▶ _抜き出した文章_
寺社に代表される観光名所はもちろん、町並み、自然、文化、食事、風習など、京都は撮りたくなるシーンとの出会いにあふれています。そんなとき、サッと撮れるスマホは便利。でも、せっかくの京都旅行、本格的なカメラでファインダー越しに「お気に入りの京都」を切り取ってみませんか? 興味あるけど難しそう—— そう思った方もいるかもしれませんが、実は最新のカメラはとっても簡単。スマホ連携もワンタッチで、SNS投稿もスムーズ。京都の高精細な写真もシェアできるはず。今回は、京都旅行の“撮りたい”をプロカメラマンがレクチャー。シーン別撮り方のコツからちょっとした工夫まで、本格的カメラの楽しみ方を中心にご紹介します。
協力:Panasonic
※掲載写真はイメージです。撮影は他の方の迷惑にならないよう行いましょう。また、撮影禁止などのルールが設けられている場合もありますのでご注意ください。
京都の撮り方
「京都の撮り方」と題して、いくつかの撮影技術をご紹介します。「寺社での撮り方」「お店など室内での撮り方」「人物の撮り方」「植物の撮り方」と、4つのテーマを用意しました。スマホのカメラ機能は進化していますが、本格的カメラだからこそ見つけられる写真のよさ、撮影の楽しみをお伝えしたいと思います。そして、京都ならではの「旅と撮影」の楽しみ方を深めていけたらと考えております。
社寺での撮り方
室内では積極的に正座をしてみる。
お庭をどう見るのがよいのか、それは座ったときにこそ感じられます。もちろん季節やその日の天気によって、お庭の表情は変わるため正解はありません。ゆっくり楽しみながらも、落ち着いて座る時間を忘れずに。余裕があれば一歩下がって、室内の雰囲気を感じる1枚を撮影してみてはいかがでしょうか。
手前に植物を入れると途端に奥行きが出る。
ここからのお庭がきれいだと感じるけれど、カメラを向けると少し違って見える—— そう感じたときは自分の近くに木々やお花、葉っぱなど、植物がないか探してみてください。例えば足元の丸い生垣。これをちょっとだけ構図に入れて撮ると、奥行きを感じさせる写真になりました。

▶ _やること 1_
記録の中で「Output」という文字列が入っている行を、すべて書き出してください。大文字と小文字は区別します。

▶ _保存した記録_
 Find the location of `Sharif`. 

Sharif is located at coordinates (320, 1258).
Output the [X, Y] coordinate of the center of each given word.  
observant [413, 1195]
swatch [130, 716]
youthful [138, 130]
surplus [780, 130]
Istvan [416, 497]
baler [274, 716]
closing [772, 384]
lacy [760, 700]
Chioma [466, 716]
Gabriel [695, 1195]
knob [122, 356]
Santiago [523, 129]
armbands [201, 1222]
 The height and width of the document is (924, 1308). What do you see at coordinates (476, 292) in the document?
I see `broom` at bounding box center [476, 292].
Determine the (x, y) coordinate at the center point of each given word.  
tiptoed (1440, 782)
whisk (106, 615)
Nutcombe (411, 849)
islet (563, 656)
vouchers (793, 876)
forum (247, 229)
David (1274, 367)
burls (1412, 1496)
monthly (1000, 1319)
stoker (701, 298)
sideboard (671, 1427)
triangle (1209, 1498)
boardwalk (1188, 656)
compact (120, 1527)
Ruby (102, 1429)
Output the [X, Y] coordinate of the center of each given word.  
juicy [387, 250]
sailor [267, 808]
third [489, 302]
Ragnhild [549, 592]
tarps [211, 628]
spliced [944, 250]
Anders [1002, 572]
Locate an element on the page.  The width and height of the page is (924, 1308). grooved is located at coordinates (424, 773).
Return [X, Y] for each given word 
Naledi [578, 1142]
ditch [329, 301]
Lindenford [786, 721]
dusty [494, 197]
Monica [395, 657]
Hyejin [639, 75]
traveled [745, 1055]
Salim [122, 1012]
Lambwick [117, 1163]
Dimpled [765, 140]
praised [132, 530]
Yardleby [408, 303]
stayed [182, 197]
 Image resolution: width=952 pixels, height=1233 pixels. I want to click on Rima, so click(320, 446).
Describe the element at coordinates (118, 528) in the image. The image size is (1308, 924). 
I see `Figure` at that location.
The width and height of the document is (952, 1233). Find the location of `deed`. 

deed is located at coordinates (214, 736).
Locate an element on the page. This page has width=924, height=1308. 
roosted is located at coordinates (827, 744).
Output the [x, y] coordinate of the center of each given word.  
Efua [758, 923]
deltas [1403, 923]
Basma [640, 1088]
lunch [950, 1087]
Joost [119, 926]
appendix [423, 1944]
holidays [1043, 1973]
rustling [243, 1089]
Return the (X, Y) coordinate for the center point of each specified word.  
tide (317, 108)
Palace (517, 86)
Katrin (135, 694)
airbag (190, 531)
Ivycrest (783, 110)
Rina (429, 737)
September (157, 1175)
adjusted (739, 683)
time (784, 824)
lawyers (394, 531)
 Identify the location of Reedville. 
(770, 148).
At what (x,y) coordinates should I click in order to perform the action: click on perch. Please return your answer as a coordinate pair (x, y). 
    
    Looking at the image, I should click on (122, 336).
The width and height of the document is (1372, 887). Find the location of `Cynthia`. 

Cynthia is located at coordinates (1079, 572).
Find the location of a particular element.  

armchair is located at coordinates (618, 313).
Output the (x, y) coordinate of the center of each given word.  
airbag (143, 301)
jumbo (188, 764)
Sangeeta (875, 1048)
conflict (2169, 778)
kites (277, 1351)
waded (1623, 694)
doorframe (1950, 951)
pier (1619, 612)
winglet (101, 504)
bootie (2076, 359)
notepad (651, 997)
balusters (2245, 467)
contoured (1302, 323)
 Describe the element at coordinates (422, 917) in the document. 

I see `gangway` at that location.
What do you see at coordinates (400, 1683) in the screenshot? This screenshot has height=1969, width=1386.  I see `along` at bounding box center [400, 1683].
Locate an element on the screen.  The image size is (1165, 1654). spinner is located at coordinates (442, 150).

▶ _やること 2_
京都での写真の撮り方についての文章を、最後の文のあとから書き進めてください。

▶ _答え 1_
Output the [X, Y] coordinate of the center of each given word.  
Output the [X, Y] coordinate of the center of each given word.  
Output the [x, y] coordinate of the center of each given word.  
Output the (x, y) coordinate of the center of each given word.  

▶ _答え 2_
苔を印象的に撮ってみる。
フカフカの苔。実は山あり谷あり、起伏がとっても面白いって知っていました?モニターの角度を変えられるカメラなら、地面にカメラをおろしてコケ目線の構図で写真が撮れます。スマホだとなかなか撮れません。ほらね、苔っておもしろいんです。
お店など室内での撮り方
おいしい写真は座席選びからはじまる。
「行きたかった喫茶店、静かな店内のどこに座ろうかな?」と、入口で少し悩むのも楽しいですね。もし窓があるお店なら、そのそばの席を選んでみては? 自然の光は料理に当たることで「おいしい」を引き立たせてくれるはずです。ポイントは、料理の向こう側(真横でもよい)に窓があること。
いい背景はつくれる。
雰囲気のよいお店だからこそ、いい背景を探して、あっちもこっちも撮りたくなっちゃうものです。目移りしはじめたら、器ごと持っちゃいましょう。席に座っていても見回しながら撮ってみると、一味ちがう雰囲気の構図が見つけられるはず。
迷ったら真俯瞰で。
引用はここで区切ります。